The phone rang. It was still early morning dark. She rolled over and the phone rang again and finally registered as something real, not the panicky climax to a bad dream. Her chest clutched, sure the nursing home was calling about the imminent demise of her father. But then she remembered that he had died six months ago.

So she rolled out of bed and lunged for the phone on her dresser. On the other end of the line a voice with an accent asked for her father.

“May I speak with Mr. Putnam?”

“He’s dead,” she said, surprised at how easily it came out. Her breathing slowed.

The voice went on, calmly. “May I speak with Mrs. Putnam?”

“No. She’s had strokes, can’t talk, and is in a nursing home.”

The soothing voice went on. “When will she be home?”

Her chest tightened again, this time with irritation. “Never. And she can’t talk anyway.”

“When would be a good time to call them?”

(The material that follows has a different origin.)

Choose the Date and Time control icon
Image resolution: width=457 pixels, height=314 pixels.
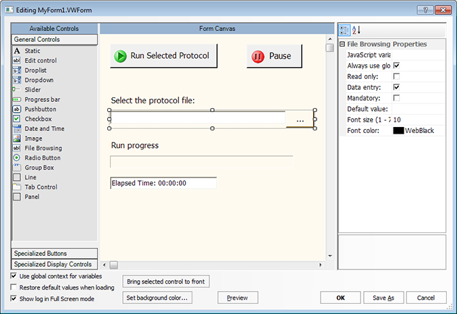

She gasped, then said, “When they reincarnate, and I don’t know when that will be.”

She slammed the phone down and stumbled back to bed. Quite cheerful now that for once in her life she’d had the right thing to say at the right time, she went right back into a deep, peaceful sleep.

5 comments on “Phone Call

  1. Steve Smith says:

    Debrah. Question: Does a left hook leave a mark on the insensible? Answer: No, but it’s so satisfying. Great mini-story. I’d like to see you flesh it out. it speaks to so much of the brainless electronic noise out there wafting through the ether.

  2. I love that you dealt with it this way!

  3. JoySue Ruterman says:

    very brief but to the point. Well down. I liked it.